- TUGAS: Tulis ulang seluruh catatan di bawah ini dengan mengganti setiap "icon" menjadi "symbol" tanpa mengubah bagian lainnya. Gambar tidak perlu disertakan dalam jawaban.

- MATERI YANG DIEKSTRAKSI:
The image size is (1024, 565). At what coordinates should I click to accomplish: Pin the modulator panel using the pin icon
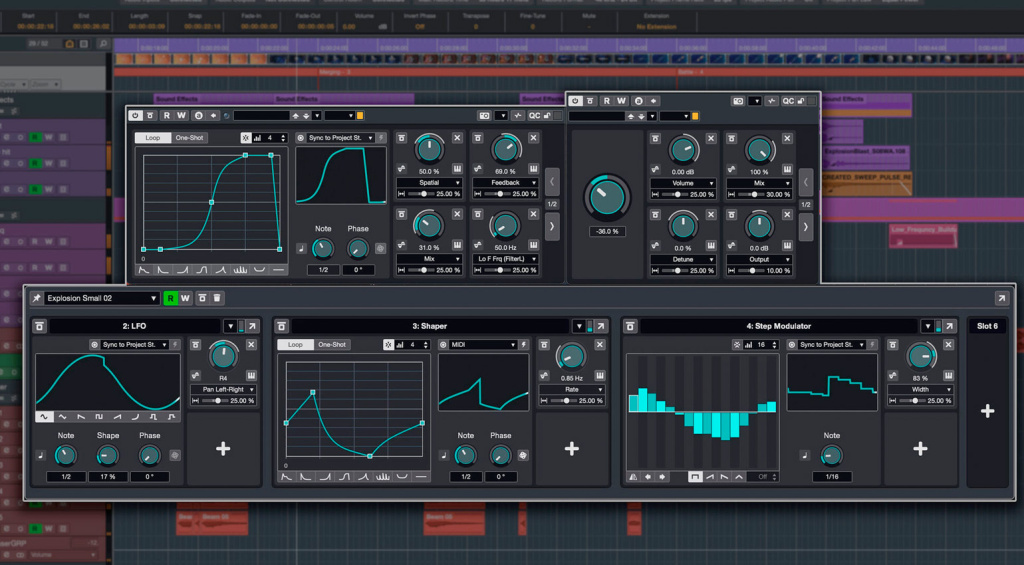tap(37, 298)
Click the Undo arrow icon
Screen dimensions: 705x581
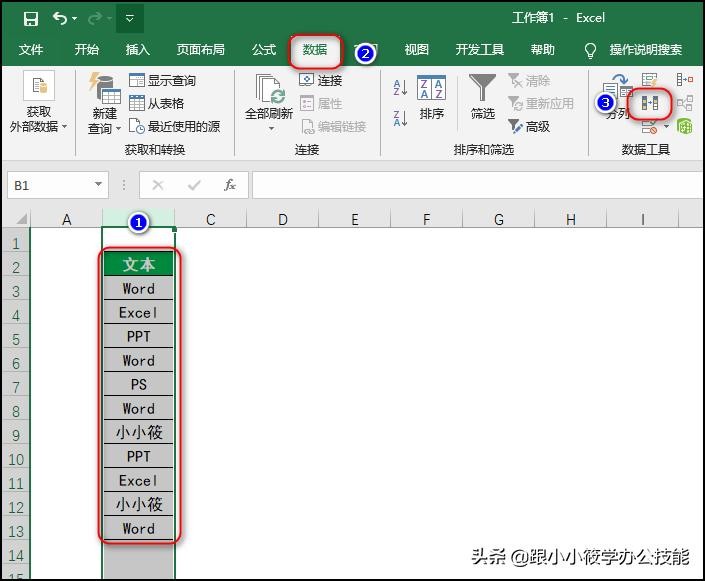60,18
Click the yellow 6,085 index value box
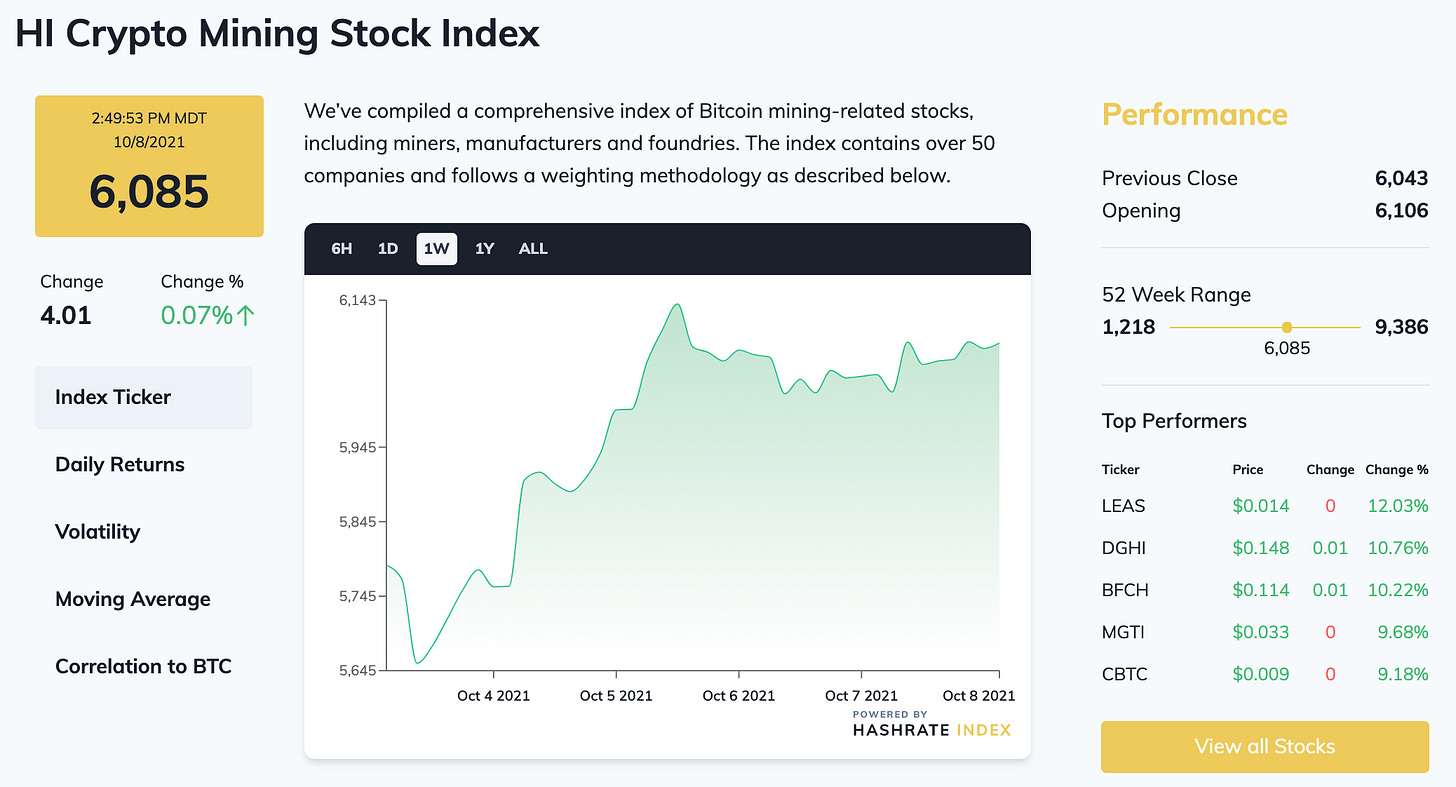This screenshot has height=787, width=1456. coord(149,167)
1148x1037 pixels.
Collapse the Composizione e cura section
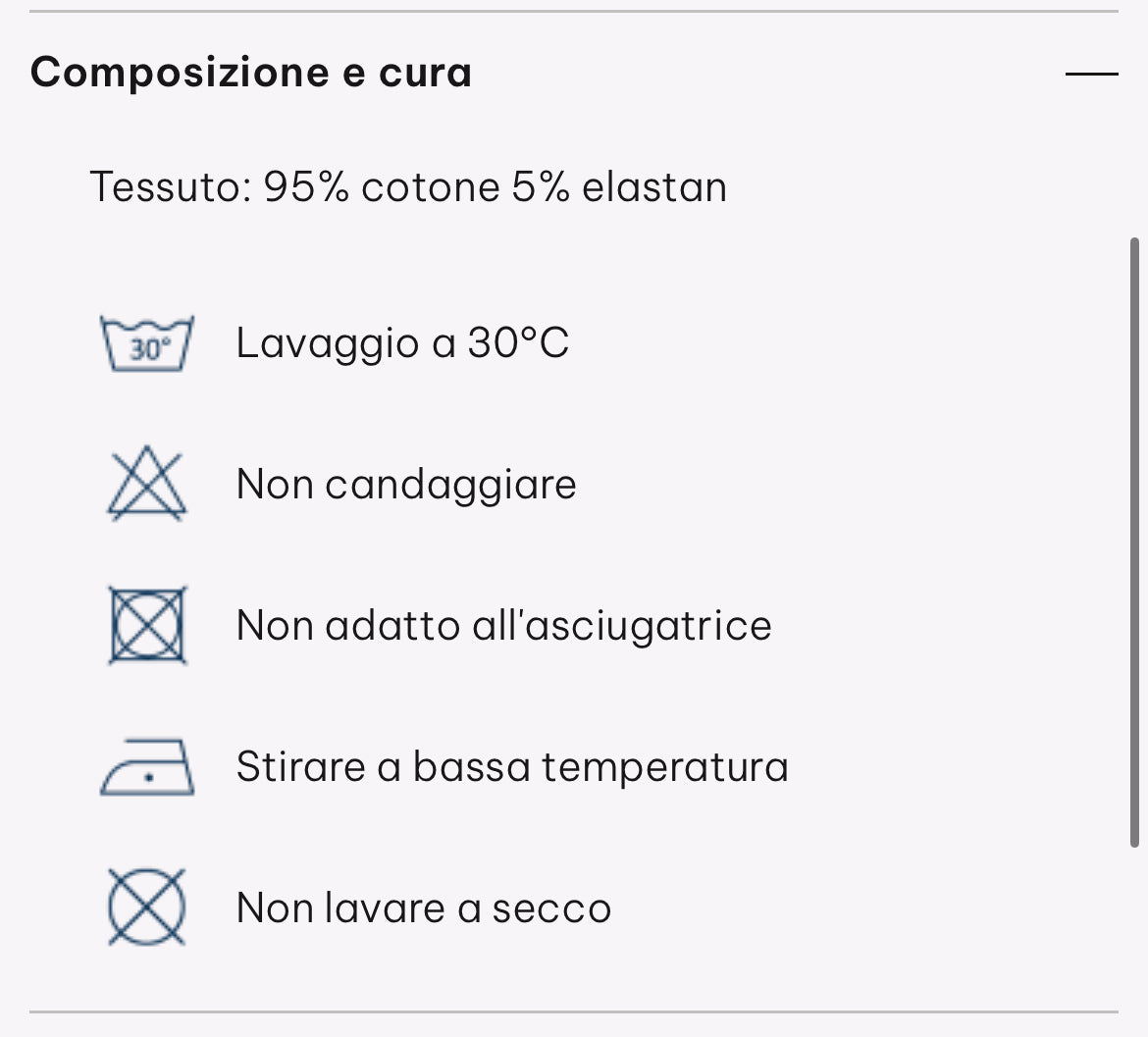pyautogui.click(x=1091, y=74)
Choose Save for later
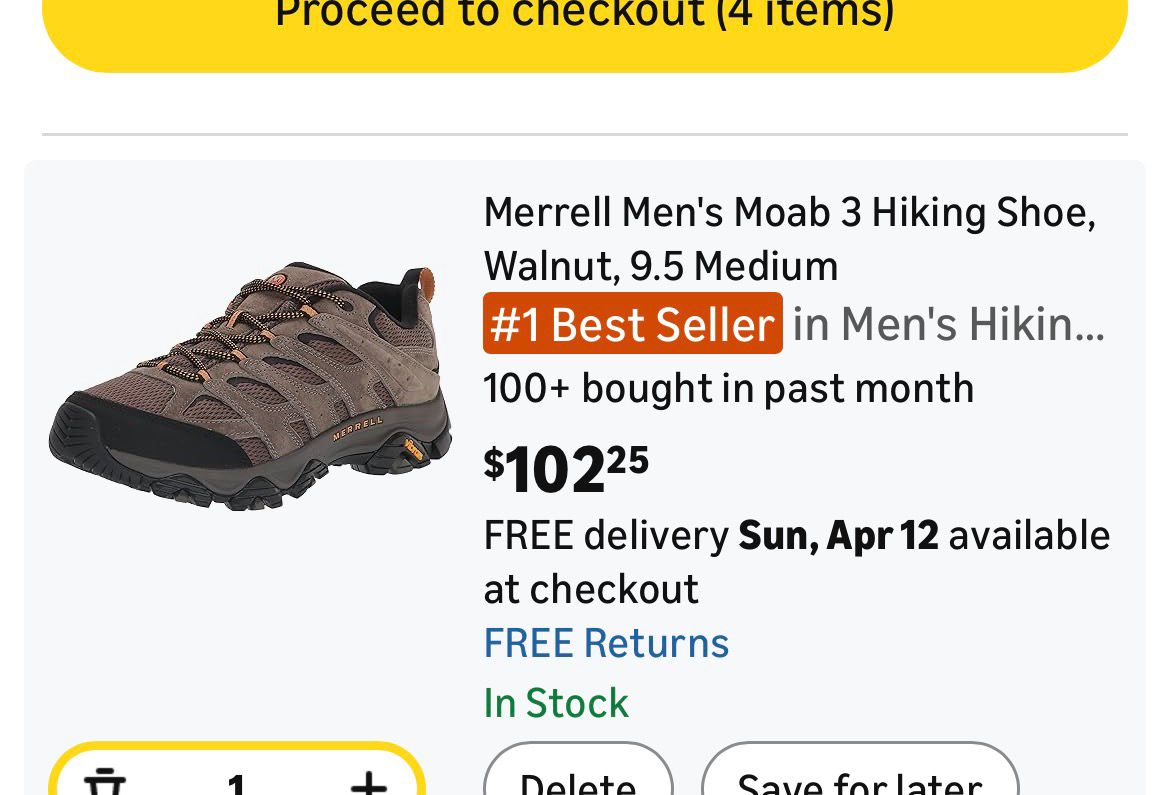The width and height of the screenshot is (1170, 795). pyautogui.click(x=860, y=780)
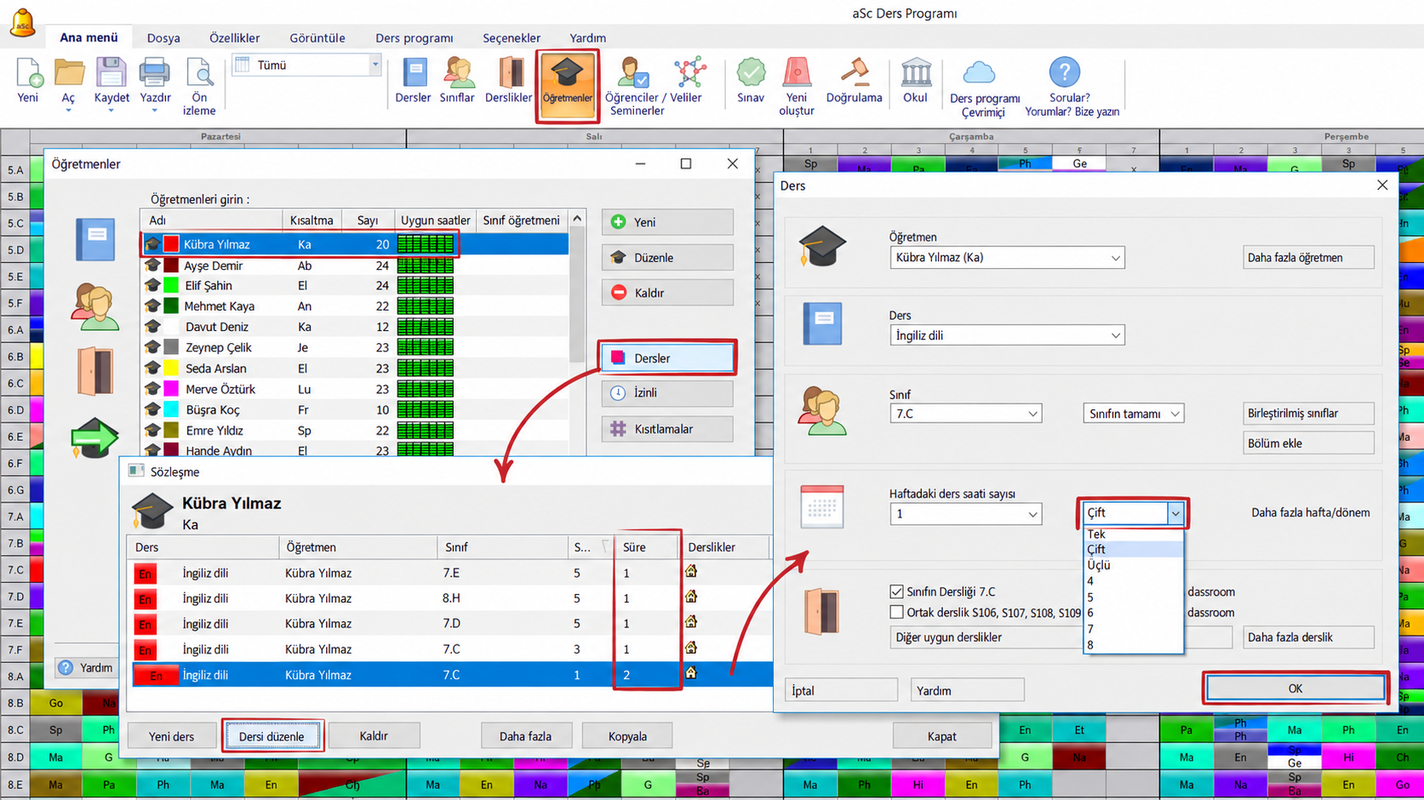Switch to the Özellikler ribbon tab
The image size is (1424, 800).
[234, 38]
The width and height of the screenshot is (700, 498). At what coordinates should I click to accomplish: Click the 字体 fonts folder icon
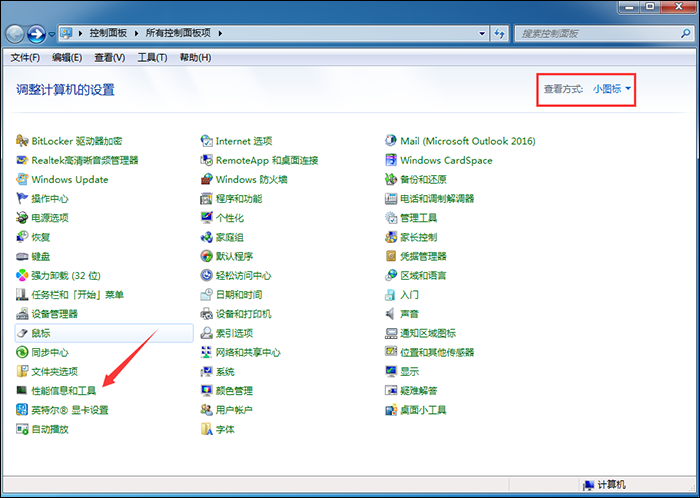coord(207,429)
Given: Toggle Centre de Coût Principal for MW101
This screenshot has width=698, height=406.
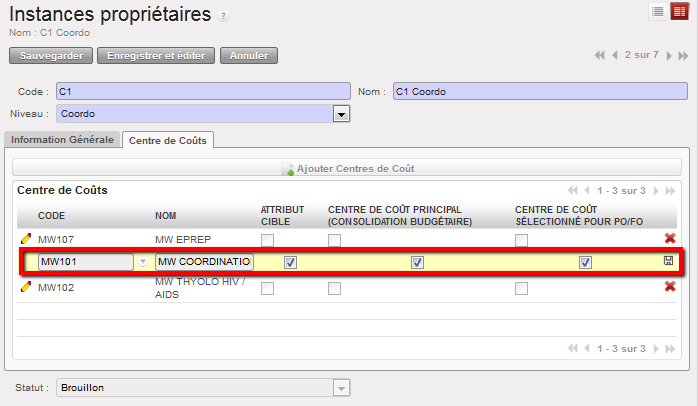Looking at the screenshot, I should coord(418,262).
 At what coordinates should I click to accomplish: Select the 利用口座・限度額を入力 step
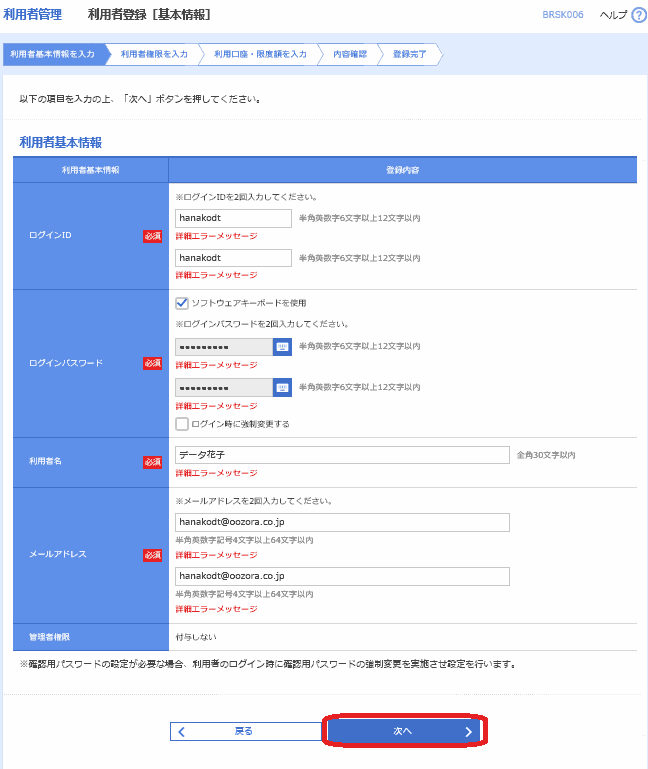260,54
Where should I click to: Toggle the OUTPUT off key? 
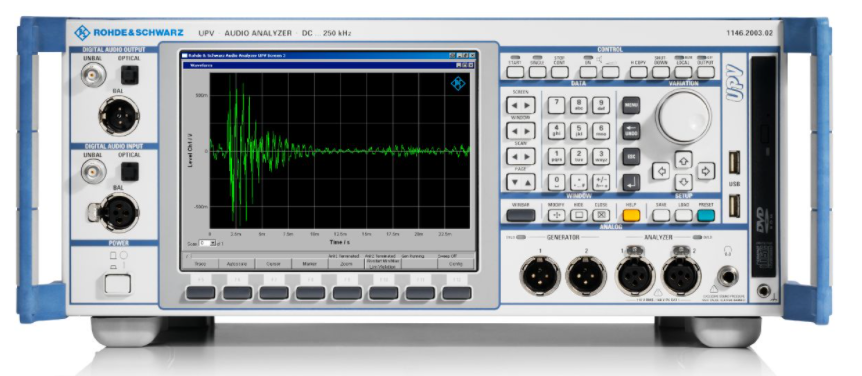coord(706,72)
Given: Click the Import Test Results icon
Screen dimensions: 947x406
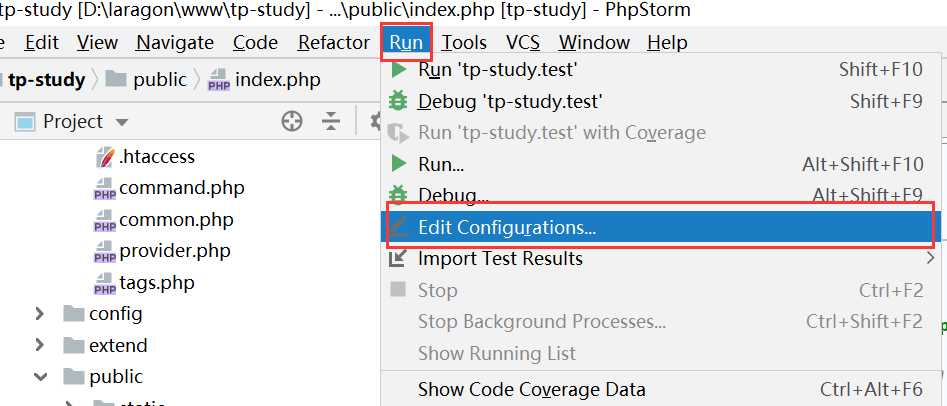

- JAWABAN:
The image size is (1024, 565). At what coordinates should I click to accomplish: Pin the modulator panel using the pin symbol
tap(37, 298)
Click the Undo arrow symbol
Screen dimensions: 705x581
60,18
Click the yellow 6,085 index value box
This screenshot has height=787, width=1456. coord(149,167)
1148x1037 pixels.
Collapse the Composizione e cura section
pyautogui.click(x=1091, y=74)
Choose Save for later
The width and height of the screenshot is (1170, 795). pyautogui.click(x=860, y=780)
Switch to the Özellikler ribbon tab
The image size is (1424, 800).
[234, 38]
The width and height of the screenshot is (700, 498). At what coordinates should I click to accomplish: Click the 字体 fonts folder symbol
coord(207,429)
Given: Toggle Centre de Coût Principal for MW101
This screenshot has width=698, height=406.
Looking at the screenshot, I should coord(418,262).
 At what coordinates should I click to accomplish: Select the 利用口座・限度額を入力 step
260,54
Where should I click to: Toggle the OUTPUT off key? 
coord(706,72)
Given: Click the Import Test Results symbol
Screen dimensions: 947x406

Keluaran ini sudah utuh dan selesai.